** RECORDS FOR THIS TASK follows **

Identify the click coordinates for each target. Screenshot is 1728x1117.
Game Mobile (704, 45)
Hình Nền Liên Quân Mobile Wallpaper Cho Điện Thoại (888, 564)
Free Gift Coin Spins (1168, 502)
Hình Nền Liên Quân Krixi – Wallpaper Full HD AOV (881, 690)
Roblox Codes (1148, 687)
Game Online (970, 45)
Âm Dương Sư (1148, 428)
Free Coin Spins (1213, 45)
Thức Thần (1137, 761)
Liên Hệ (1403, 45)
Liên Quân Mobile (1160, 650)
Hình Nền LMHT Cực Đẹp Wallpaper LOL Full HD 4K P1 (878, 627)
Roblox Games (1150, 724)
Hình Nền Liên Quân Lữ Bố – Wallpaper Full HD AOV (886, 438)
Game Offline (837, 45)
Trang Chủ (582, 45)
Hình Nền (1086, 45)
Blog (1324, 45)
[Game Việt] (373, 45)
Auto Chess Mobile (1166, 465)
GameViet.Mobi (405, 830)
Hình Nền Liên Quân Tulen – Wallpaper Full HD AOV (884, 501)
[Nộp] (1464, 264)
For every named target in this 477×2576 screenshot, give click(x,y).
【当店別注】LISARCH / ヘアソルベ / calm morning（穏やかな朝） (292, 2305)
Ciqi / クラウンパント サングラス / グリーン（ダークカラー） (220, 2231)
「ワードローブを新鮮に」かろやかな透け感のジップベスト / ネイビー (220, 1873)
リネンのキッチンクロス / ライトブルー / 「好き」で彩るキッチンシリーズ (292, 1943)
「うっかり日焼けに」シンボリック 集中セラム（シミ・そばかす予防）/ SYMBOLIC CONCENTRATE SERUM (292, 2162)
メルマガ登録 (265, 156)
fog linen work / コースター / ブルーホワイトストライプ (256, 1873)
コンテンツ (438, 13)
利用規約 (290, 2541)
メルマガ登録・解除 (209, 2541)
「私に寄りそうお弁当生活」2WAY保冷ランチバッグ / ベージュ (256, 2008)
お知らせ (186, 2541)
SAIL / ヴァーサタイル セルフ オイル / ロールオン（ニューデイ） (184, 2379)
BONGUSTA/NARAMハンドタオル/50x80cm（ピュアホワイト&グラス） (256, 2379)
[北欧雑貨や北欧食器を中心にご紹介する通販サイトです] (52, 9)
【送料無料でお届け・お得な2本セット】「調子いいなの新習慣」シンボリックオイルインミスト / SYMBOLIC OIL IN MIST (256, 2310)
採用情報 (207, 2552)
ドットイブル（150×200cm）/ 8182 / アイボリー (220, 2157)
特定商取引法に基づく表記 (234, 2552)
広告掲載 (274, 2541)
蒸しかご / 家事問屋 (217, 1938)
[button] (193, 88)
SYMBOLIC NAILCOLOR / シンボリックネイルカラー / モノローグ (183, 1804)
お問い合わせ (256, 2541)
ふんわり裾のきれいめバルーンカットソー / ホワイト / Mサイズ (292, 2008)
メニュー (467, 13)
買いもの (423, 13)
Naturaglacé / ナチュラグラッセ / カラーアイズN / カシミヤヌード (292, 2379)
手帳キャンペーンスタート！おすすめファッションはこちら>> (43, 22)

** End of RECORDS FOR THIS TASK **

Select from the material above each line in which the string "Spins" appears, and list those lines.

• COMPLETED EXERCISE:
Free Gift Coin Spins (1168, 502)
Free Coin Spins (1213, 45)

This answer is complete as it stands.